Oficjalne Forum No3D, wita Cię
Legat
- Gdyby to było Kuroi Nihio to wierz mi, nie byłoby tutaj takich swobód a ja twoje przywrócenie mocy odjebał na kiedy indziej. Ci goście to lokalna grupa. Phoenix Contractors... Prywatna Armia która służy jako wojsko do wynajęcia dla publiki, a w sekrecie, jedna z 5 grup które wiedzą o istnieniu Multiversum oraz jedna z 2 które chcą "nie dopuścić do czystki", mimo iż ten świat nie miał być oczyszczony nigdy - powiedział i ruszył do pokoju rodziców. Jak byłeś w przed pokoju to usłyszałeś.
- łącznie 30 i... MALAKA! - Hermes wybiegł z pokoju a całe pomieszczenie po chwili spowito ogniem. Siłą eksplozji sam upadłeś.
- Dobra... oni chyba jednak po mnie przyszli, nie po ciebie. Mają pierdolony wóz opancerzony... i chyba widziałem w oddali także śmigłowiec.
Offline
Użytkownik RPG
- D'Verge. Powiedz mi że masz awaryjny tunel ucieczkowy w piwnicy - rzekłem
Offline
Legat
Pobiegliście do piwnicy, lecz Hermes spojrzał jak wzdłuż owego tunelu widać "wiązki laserowe"
- Nosz kurwa... pierdole to - powiedział i napluł na lufę. Zeskoczył i zauważyłeś iż wystrzelił 3 razy... ale broń nie wydała dźwięku.
- Idziemy... - rzekł podirytowany i ruszył wzdłuż tunelu.
Offline
Użytkownik RPG
- czej... co kurwa? co ty przed chwilą zrobiłeś? - spytałem ruszając za nim.
Offline
Legat
- Biotyka ma możliwość zakrzywiania rzeczywistości pamiętasz? Jak myślisz, czemu Daedri nie używają tłumików? Nie traćmy czasu - rzekł i ruszył przed siebie. Jak spojrzałeś w dół zobaczyłeś jak ograbił przeciwników z amunicji oraz broni. Sam wziął Strzelbę oraz pistolet. Pozostali mieli PMy.
Offline
Użytkownik RPG
biorę jednego PM'a i dodatkowe magazynki. Przyglądam się pociskowi. Z czego to kurwa jest
Offline
Legat
Nie wiesz... ale zauważyłeś iż im bliżej pocisk zbliża się do Silverytu... to silveryt zaczyna się rozpuszczać. Hermes zauważył.

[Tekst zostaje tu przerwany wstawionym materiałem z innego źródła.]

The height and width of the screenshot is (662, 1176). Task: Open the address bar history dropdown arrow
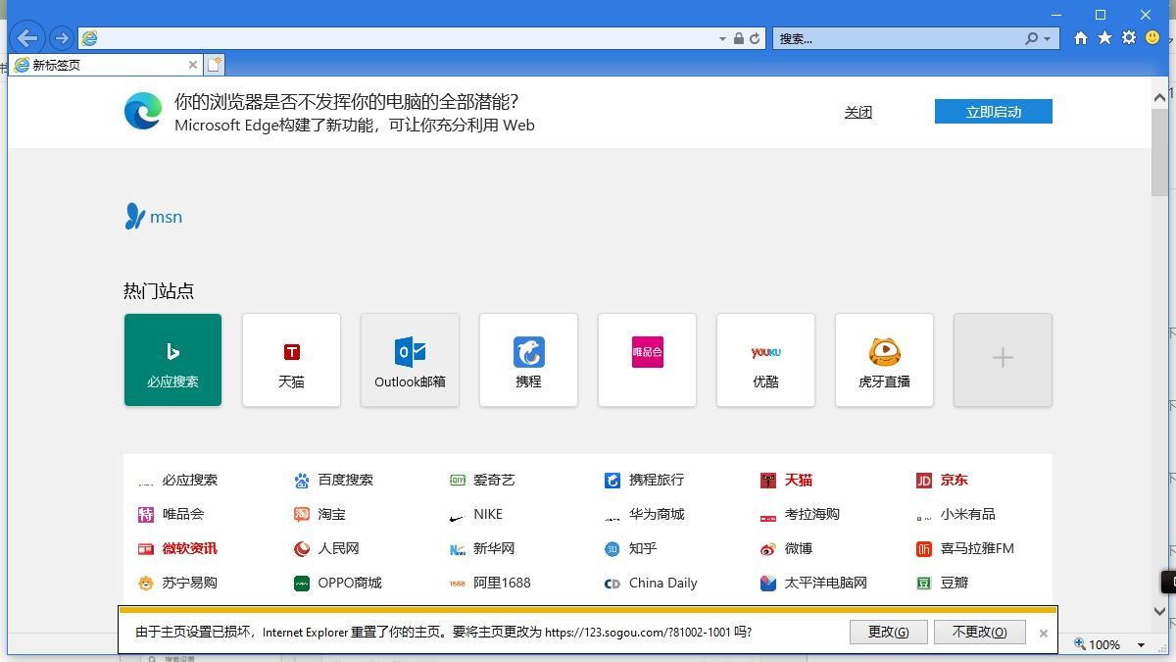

- Nie pytaj... i nim cokolwiek powiesz, nie nie mają wsparcia nie Midgardczyków. To wszystko Lokalna technologia - powiedział podirytowany. No... widać iż Multiversum niedocenia tutejszych mówiąc "A ta wioska pójdzie na strzała".
Offline
Użytkownik RPG
- kurwa, antymagia... ale oczywiście nikt mnie nigdy nie słucha gdy mówię że ludziom bez magii zaczyna odpierdlać - rzekłem
Offline
Legat
- Im nie odpierdala. Republika i Phoenix... miały wspólną historie. Ale powiem więcej jak oddalimy się. To wcielenie jest już spalone - powiedział i po jakiś 15 minutach doszliście do wyjścia z tunelu... to jakiś bunkier nieopodal ruin Szklarni. Hermes powiedział.
- Dobra... Oddziały LEAU są w drodze by nas zabrać... - powiedział po chwili.
Offline
Użytkownik RPG
- LEAU? rozwiń proszę ten skrót. - rzekłem
Offline
Legat
- Local Equiped Assault Unit. To Daedri którzy są w platformach infiltracyjnych oraz mają uzbrojenie podobne do tych... co wpadli z wizytą. Przy okazji wpierw "odbiorą Litwina" - powiedział. No... ilekroć Hermes mówi to tym tonem, to zazwyczaj Litwin ma potem traume bo go ktoś zgarnął w stylu FBI albo FSB
Offline
Użytkownik RPG
- FBI open up. - mruknąłem z lekkim uśmiechem.
- To jaki mamy plan? w sensie co z tymi piórkującymi płomykami robimy? - spytałem
Offline
Legat
- Ja tu zostaje i będę osłaniał. To ciało i tak jest spalone i jak znajdą martwe ciało to... no cóż to ciało akurat to człowiek więc Phoenix będzie mieć problemy hy hy - zaśmiał się i wskazał na las po drógiej stronie.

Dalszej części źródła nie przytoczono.